When the Korean Empire was deprived of its sovereign power by Japan in September 1910, Japan took control of the government and dominated us. Although we have tried to clear away the remnants of Japan’s colonial rule after our independence, they left a huge mark on our country in verbal, cultural, and historical ways which are very close to our daily lives. Unfortunately, it is also true in Daegu. Most of us don’t realize that lots of remnants of Japanese imperialism are still alive in Daegu, and some of them have to be reconsidered or even removed.
Dalseong Park, especially famous for the zoo, is a good example. This place had never been a park before Japan’s colonial rule. In fact, its real name was Dalseong Fortress, which was a government office of Daegu. This means that Dalseong Fortress was the heart of Daegu in politics, economy, and culture. However, Japan changed the place into a park as part of a policy of “civilization” in 1905, to wipe out the historical consciousness of our nation. Japan turned the time-honored military facility, which had served as a hub of our national defense for more than 1,700 years, into a park for entertainment.
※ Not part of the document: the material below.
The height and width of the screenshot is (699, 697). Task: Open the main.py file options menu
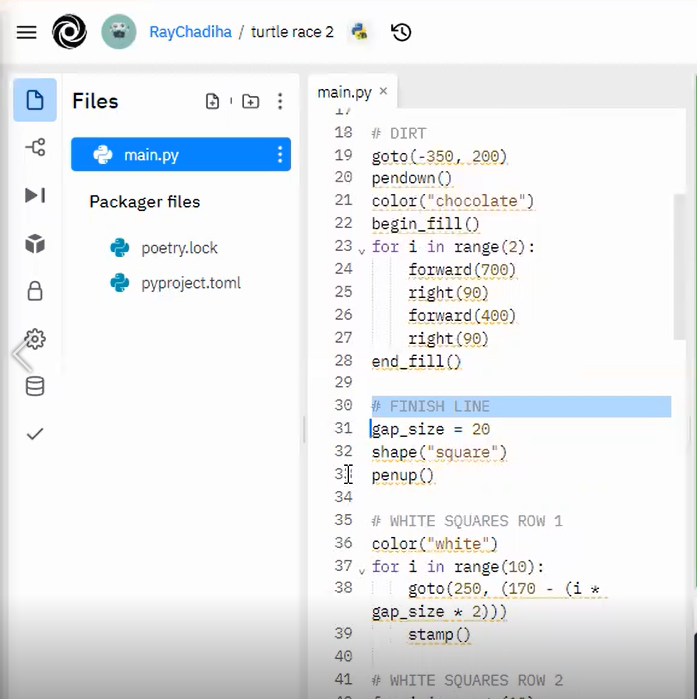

In addition, Dalseong Fortress was the place where the Korean Liberation Association, which is considered the most active group against Japan in the 1910s, was established. However, there are no signs in the park that tell about its history. As a result, people have forgotten both the painful history of the place and the achievements of their ancestors. In fact, the South Korean government cannot avoid responsibility for this. In 1970, the government set up a zoo on the grounds to modernize Dalseong Park, but did not eliminate the remnants of Japan. Now, we have to restore its original name and highlight the fact that this is the holy place of the independence movement.
Of course, Dalseong Fortress is not the only place that is a disgrace to the national prestige. Suseong lake, also a well-known place in Daegu, was made by the Japanese government. They raised water with money stolen from the Korean people, and again collected water taxes from Korean farmers. In addition, Bongmu-dong has a cave made by Korean labors during the Japanese occupation. A sign posted there says,̒This is where the site of the Japanese invasion remains, and it should not be repeated again.̓
Furthermore, lots of Daegu citizens have tried to reinstate place names in Daegu and North Gyeongsang Province that were corrupted during the Japanese occupation. The Daegu Metropolitan Government, government agencies, and primary local authorities are taking a step toward cleaning up the remains of Japan. They are making a thorough investigation on the place names that were changed during the Japanese occupation and trying to finish the investigation by the end of this year.
These kinds of movements are clearly to re-claim our history and culture from Japan. As citizens of Daegu, we need to think over the vestiges of Japanese imperialism, and should not forget our painful history and our ancestors.